The task - Count the lines in the items below that contain the word "icon" and give only that number.

Raw records:

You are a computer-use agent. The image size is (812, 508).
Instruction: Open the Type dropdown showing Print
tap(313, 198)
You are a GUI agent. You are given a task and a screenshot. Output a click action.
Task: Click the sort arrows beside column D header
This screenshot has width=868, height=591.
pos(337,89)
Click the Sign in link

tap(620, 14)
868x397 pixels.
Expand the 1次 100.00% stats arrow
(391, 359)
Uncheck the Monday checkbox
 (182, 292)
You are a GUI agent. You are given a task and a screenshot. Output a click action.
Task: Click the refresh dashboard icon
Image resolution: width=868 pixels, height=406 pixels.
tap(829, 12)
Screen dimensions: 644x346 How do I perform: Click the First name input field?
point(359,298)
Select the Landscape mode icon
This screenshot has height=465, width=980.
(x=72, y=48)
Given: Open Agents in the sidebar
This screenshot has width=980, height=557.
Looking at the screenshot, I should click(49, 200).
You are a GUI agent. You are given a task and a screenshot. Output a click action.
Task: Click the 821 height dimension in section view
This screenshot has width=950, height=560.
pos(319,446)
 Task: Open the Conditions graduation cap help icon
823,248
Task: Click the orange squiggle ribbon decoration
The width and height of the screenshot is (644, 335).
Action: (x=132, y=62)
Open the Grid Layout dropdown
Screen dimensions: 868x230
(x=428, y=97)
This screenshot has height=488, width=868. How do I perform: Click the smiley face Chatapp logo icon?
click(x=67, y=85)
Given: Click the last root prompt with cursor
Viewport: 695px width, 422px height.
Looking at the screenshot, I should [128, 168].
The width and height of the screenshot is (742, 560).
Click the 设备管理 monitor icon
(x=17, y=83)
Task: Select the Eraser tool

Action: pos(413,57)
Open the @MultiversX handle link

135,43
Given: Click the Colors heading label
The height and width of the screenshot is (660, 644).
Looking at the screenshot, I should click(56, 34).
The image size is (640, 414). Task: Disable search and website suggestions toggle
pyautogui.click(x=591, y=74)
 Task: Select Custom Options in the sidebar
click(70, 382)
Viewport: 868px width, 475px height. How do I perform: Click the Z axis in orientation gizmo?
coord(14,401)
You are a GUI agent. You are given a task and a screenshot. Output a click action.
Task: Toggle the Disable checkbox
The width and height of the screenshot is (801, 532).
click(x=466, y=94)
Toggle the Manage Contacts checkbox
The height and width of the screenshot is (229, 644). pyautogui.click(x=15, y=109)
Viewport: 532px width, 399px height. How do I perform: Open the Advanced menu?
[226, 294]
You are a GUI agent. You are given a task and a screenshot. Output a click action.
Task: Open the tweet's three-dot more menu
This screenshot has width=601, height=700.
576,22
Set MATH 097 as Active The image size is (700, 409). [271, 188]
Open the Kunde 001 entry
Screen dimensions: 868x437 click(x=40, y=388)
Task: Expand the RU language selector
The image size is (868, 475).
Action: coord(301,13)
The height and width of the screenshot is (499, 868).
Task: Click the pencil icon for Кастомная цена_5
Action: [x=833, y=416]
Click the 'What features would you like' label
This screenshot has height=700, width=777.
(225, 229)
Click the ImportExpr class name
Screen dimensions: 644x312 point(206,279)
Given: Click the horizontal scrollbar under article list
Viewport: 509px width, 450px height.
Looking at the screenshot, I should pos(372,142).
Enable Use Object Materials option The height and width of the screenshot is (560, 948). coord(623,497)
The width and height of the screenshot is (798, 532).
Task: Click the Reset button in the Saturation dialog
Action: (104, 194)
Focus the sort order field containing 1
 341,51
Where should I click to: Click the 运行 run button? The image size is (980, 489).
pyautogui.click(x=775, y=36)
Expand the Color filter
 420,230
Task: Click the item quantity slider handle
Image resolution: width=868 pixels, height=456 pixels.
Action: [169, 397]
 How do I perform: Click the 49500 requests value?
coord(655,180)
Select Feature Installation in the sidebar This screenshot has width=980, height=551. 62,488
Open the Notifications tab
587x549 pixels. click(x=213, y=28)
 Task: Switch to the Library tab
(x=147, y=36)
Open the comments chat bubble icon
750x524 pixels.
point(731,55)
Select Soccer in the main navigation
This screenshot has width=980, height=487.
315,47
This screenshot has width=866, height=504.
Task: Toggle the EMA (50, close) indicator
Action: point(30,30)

Output below - 7